Given a list of 24-hour clock time points in "Hour:Minutes" format, find the minimumminutesdifference between any two time points in the list.
Example 1:
Input: ["23:59","00:00"]
Output: 1
Note:
- The number of time points in the given list is at least 2 and won't exceed 20000.
- The input time is legal and ranges from 00:00 to 23:59.

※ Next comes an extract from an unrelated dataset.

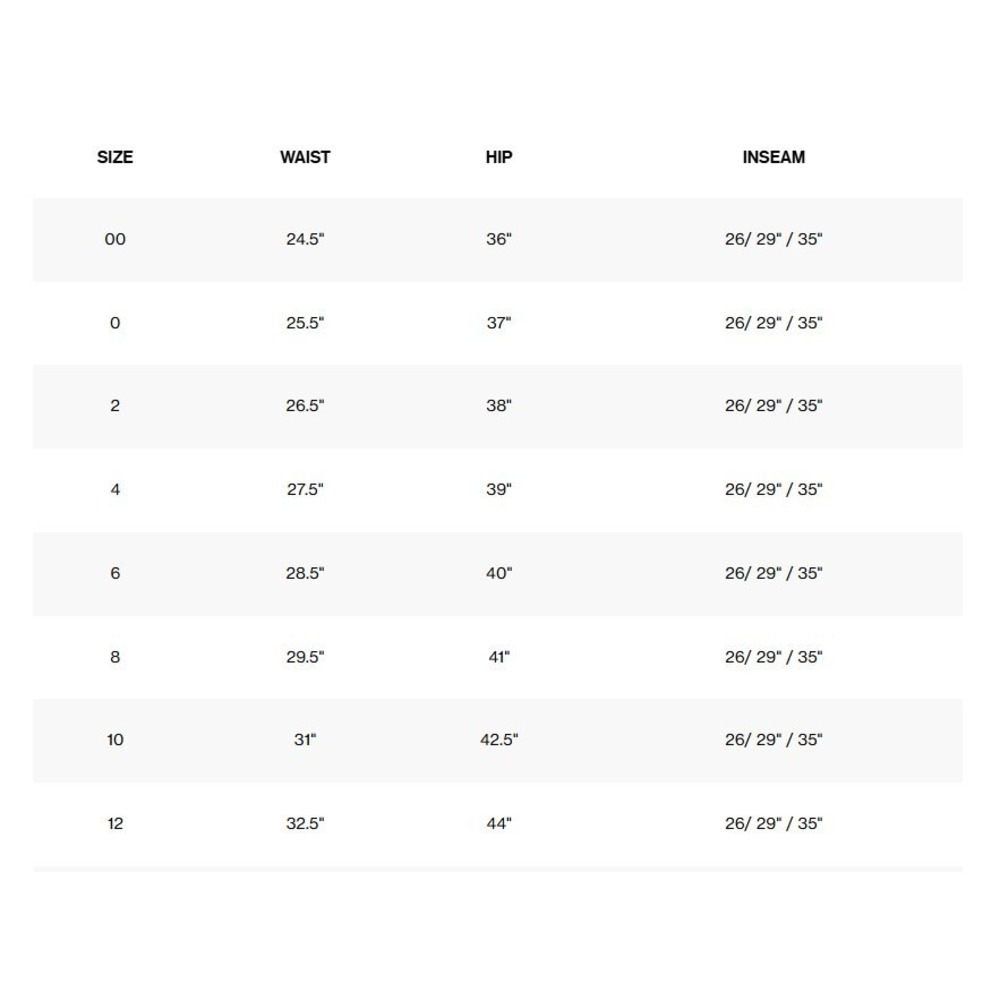Select the size 6 row label
Viewport: 1000px width, 1000px height.
pyautogui.click(x=115, y=573)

Solution 1: bucket sort, 共24*16个bucket
public int findMinDifference(List<String> timePoints) {
boolean[] mark = new boolean[24 * 60];
for (String cur : timePoints) {
int hour = (cur.charAt(0) - '0') * 10 + (cur.charAt(1) - '0');
int minute = (cur.charAt(3) - '0') * 10 + (cur.charAt(4) - '0');
int index = hour * 60 + minute;
if (mark[index]) {
return 0;
}
mark[index] = true;
}
int prev = Integer.MAX_VALUE, first = 0, last = 0, min = Integer.MAX_VALUE;
for (int i = 0; i < 24 * 60; i++) {
if (mark[i]) {
if (prev != Integer.MAX_VALUE) {
min = Math.min(min, i - prev);
} else {
first = i;
}
prev = i;
last = i;
}
}
//注意最后一个与第一个的case
return Math.min(min, 24 * 60 - last + first);
}
Solution 2: sort
public int findMinDifference(List<String> timePoints) {
Collections.sort(timePoints);
int minDiff = Integer.MAX_VALUE;
String prev = timePoints.get(timePoints.size()-1);
for (String s : timePoints) {
int prevMins = Integer.parseInt(prev.split(":")[0])*60 + Integer.parseInt(prev.split(":")[1]);
int curMins = Integer.parseInt(s.split(":")[0])*60 + Integer.parseInt(s.split(":")[1]);
int diff = curMins - prevMins;
if (diff < 0) diff += 1440;
minDiff = Math.min(minDiff, Math.min(diff, 1440 - diff));
prev = s;
}
return minDiff;
}
Solution 3: PQ
public int findMinDifference(List<String> timePoints) {
PriorityQueue<Integer> pq = new PriorityQueue<>();
for (String s : timePoints) {
int h = Integer.valueOf(s.substring(0,2));
int m = Integer.valueOf(s.substring(3));
pq.offer(h*60+m);
}
if (pq.size() < 2) return 0;
int res = Integer.MAX_VALUE, first = pq.poll();
int cur = first;
while (!pq.isEmpty()) {
int next = pq.poll();
res = Math.min(res, next-cur);
cur = next;
}
return Math.min(res, 24*60-cur+first);
}